Uno puede escribir de lo que sea mientras se haga responsable de lo dicho y asuma una postura consecuente en la deliberación pública. Se agradece, creo, cuando se plasman ideas originales, propias; lejos de los coros facciosos y fanáticos o de los grupos de interés. Se puede y se debe, niveles a parte, hablar de lo qué pasa en el mundo y de lo que ocurre en nuestro país; siempre habrá algo que decir y aportar. Las reflexiones públicas o publicadas son referencia y orientación, permiten comparar y, en algunos casos, esclarecer la coyuntura, el rumbo y las decisiones a tomar. Hay de todo en nuestro panorama, hay múltiples puntos de vista para nutrir a la colectividad. Es una apuesta democrática estimular el debate oral y escrito, lo cual supone saber e informarse para aportar algo que sea positivo y contribuya a la toma de posturas claras y sólidas. Sin conocimientos básicos es casi imposible opinar, votar y decidir. Por eso, la cultura y la Educación son pilares y motor de una sociedad fuerte, próspera y libre.

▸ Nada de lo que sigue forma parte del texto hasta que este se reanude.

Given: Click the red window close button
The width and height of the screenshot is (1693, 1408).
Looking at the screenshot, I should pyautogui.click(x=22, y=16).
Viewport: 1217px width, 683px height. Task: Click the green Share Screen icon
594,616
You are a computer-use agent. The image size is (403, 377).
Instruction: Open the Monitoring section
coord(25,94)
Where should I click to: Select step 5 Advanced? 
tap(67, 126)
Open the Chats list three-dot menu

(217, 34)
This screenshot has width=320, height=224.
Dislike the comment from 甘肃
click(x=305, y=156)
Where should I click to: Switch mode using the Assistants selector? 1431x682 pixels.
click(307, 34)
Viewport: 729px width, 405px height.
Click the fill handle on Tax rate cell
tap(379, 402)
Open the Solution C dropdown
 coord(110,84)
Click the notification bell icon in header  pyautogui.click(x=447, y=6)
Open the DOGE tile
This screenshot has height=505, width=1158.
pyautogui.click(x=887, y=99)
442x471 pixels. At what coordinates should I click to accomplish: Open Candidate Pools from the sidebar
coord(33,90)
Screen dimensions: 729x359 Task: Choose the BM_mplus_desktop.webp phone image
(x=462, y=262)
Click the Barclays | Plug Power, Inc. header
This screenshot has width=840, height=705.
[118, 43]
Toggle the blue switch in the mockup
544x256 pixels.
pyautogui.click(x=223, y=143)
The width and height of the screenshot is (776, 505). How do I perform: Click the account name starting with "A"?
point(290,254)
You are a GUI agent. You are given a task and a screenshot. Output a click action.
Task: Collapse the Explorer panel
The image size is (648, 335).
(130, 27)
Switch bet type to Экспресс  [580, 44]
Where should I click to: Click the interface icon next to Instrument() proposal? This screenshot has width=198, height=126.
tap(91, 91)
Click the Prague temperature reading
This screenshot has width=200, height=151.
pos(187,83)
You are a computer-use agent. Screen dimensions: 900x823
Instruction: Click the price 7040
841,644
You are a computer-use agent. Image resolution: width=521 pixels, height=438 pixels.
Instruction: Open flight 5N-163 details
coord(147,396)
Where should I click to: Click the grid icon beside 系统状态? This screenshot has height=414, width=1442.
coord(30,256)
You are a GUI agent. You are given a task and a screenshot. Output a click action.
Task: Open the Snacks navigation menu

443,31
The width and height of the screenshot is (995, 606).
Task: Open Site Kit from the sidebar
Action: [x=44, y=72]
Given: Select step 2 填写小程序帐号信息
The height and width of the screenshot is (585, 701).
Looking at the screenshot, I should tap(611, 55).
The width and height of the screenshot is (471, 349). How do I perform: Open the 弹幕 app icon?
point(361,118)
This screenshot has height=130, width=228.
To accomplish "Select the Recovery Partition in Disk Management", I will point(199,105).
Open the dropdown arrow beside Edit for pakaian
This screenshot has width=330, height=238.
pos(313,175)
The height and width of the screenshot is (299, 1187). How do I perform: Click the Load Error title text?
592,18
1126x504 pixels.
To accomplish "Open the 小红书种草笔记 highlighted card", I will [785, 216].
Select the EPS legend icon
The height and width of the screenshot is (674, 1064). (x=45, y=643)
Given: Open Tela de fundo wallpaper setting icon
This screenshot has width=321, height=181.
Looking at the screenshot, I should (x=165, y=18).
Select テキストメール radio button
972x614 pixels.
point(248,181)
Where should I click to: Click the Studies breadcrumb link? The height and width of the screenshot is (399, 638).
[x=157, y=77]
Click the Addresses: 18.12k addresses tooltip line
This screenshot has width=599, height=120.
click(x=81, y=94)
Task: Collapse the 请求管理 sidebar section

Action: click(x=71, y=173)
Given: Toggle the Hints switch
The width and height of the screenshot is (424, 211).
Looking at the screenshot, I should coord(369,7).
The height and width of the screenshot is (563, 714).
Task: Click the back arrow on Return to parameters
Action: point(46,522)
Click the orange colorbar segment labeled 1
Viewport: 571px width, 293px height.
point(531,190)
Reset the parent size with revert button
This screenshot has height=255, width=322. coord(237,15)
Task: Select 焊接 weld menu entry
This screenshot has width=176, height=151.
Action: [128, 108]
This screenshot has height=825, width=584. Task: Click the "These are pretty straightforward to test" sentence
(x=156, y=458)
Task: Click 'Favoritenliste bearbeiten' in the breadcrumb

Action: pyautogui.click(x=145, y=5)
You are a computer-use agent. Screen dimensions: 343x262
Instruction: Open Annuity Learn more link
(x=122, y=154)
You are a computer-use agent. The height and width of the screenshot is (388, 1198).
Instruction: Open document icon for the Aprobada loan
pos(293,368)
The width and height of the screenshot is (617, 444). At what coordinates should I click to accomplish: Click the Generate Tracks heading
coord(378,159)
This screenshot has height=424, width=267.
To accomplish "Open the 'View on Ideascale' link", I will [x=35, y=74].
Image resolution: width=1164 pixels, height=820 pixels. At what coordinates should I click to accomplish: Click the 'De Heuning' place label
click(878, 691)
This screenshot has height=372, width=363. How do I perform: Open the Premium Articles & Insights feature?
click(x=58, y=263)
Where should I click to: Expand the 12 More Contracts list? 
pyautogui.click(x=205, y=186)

La disyuntiva de pasar de la teoría a la práctica es histórica y universal. La pura teoría es un mundo de confort que puede volverse fantasía, la pura práctica se vuelve mecánica y lleva al estancamiento. En la política, su práctica exclusivamente teórica conduce al rollo y al alejamiento de la realidad, mientras que su ejercicio meramente práctico se vuelve un activismo ineficaz. Recuerdo el poemínimo del gran Efraín Huerta: «teóricos de todo, militantes de nada». Es muy común la imagen de algunos grupos de café, de quienes se dice, peyorativamente, que componen y descomponen el mundo en unas horas. Lograr la síntesis y combinación de los dos polos, teoría y práctica, es un acto de calidad en cualquier campo de actividades pero más exigente en la política. La excepción sería el mundo de la literatura. En la administración pública y la actividad política es algo excepcional encontrar casos de figuras que combinen las dos cualidades y porten, además, credenciales intelectuales de origen. Es extraño ver a un intelectual o destacado académico inmerso en la política. Quien lo logra adquiere extraordinaria relevancia.

En México, hemos tenido o tenemos gente de la talla de Don Jesus Reyes Heroles y Porfirio Muñoz Ledo, hombres de letras y la academia que pudieron ocupar espacios públicos con niveles sobresalientes. De alguna manera también debe incluirse en esa exclusiva lista a José López Portillo. Hay más, por supuesto. En Latinoamérica destacan casos como los del escritor nicaragüense Sergio Ramírez, quien fue vicepresidente de esa sufrida republica centroamericana, y el de Mario Vargas Llosa, premio Nobel de literatura, que intentó ser presidente de Perú. Son nombres tan conocidos que ayudan a ilustrar la idea expresada sobre la disyuntiva y reto de los campos de la teoría y la práctica.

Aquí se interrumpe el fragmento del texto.